§ **Required work**
Only text is carried over. Reproduce the entries below exactly.

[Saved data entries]
============================================================

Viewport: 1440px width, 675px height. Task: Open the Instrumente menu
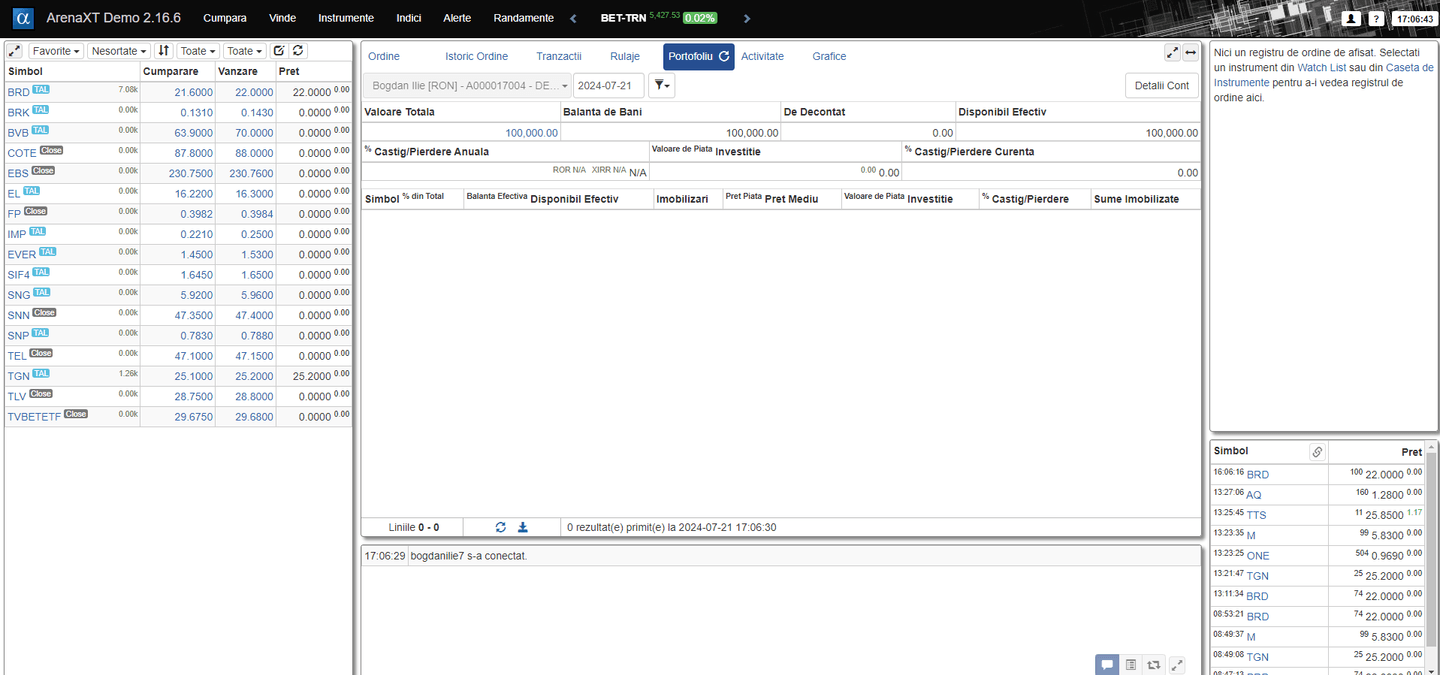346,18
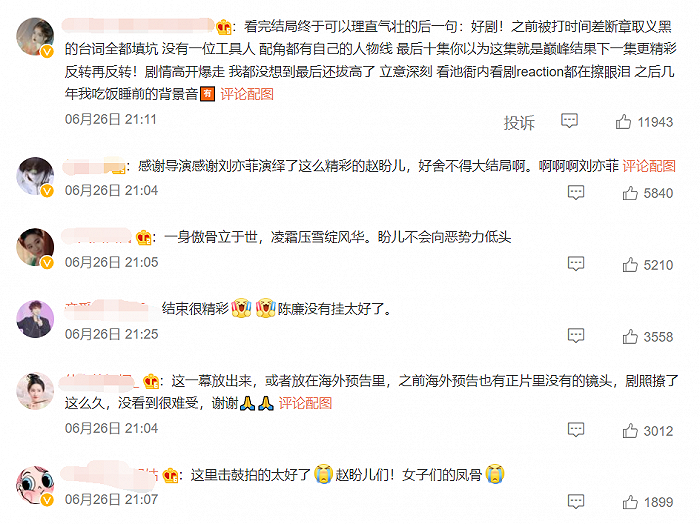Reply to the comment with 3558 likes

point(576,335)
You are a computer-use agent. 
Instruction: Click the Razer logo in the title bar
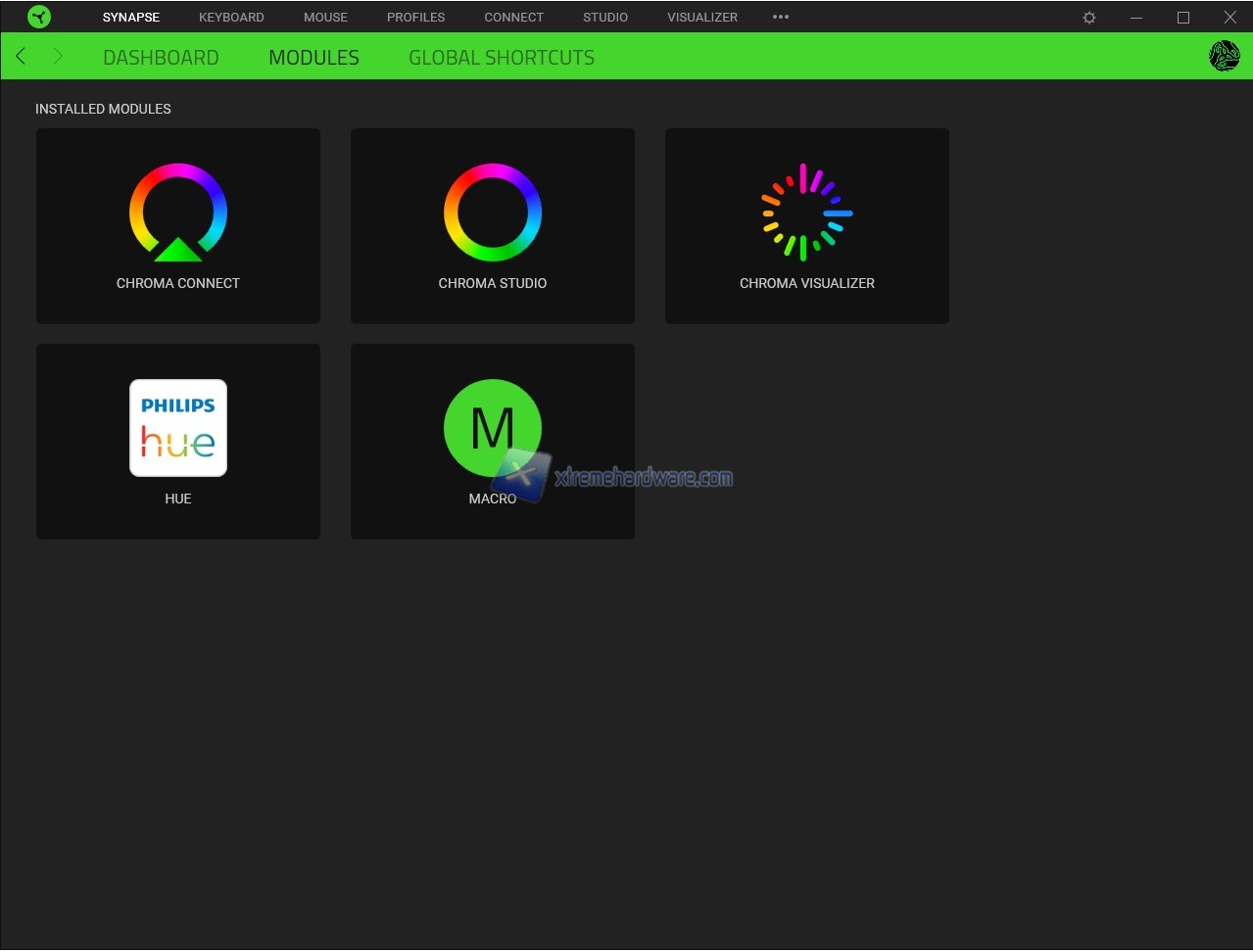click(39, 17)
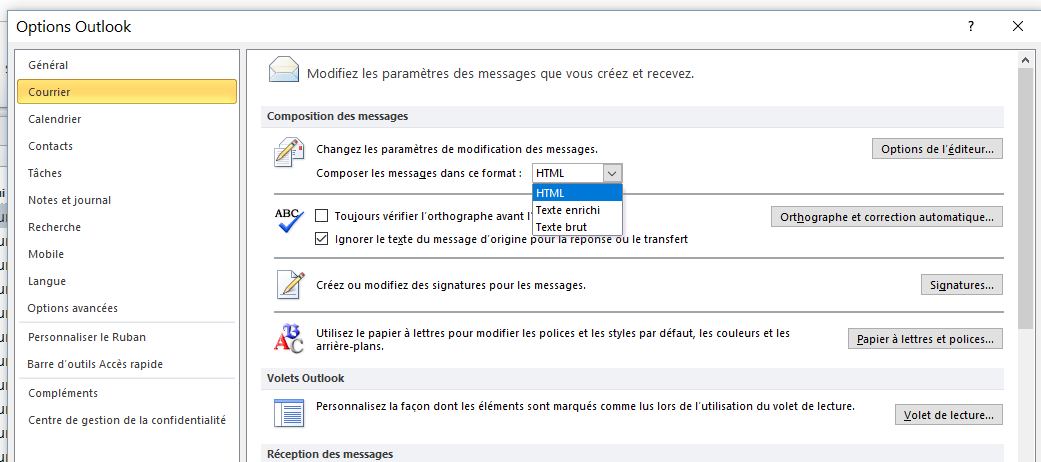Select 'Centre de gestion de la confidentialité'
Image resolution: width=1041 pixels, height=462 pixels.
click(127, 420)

============================================================

§ **Answer space**
Viewport: 1440px width, 675px height. Task: Open the Instrumente menu
346,18
Reply to the comment with 3558 likes

point(576,335)
You are a computer-use agent. 
Instruction: Click the Razer logo in the title bar
click(39, 17)
Select 'Centre de gestion de la confidentialité'
Image resolution: width=1041 pixels, height=462 pixels.
click(127, 420)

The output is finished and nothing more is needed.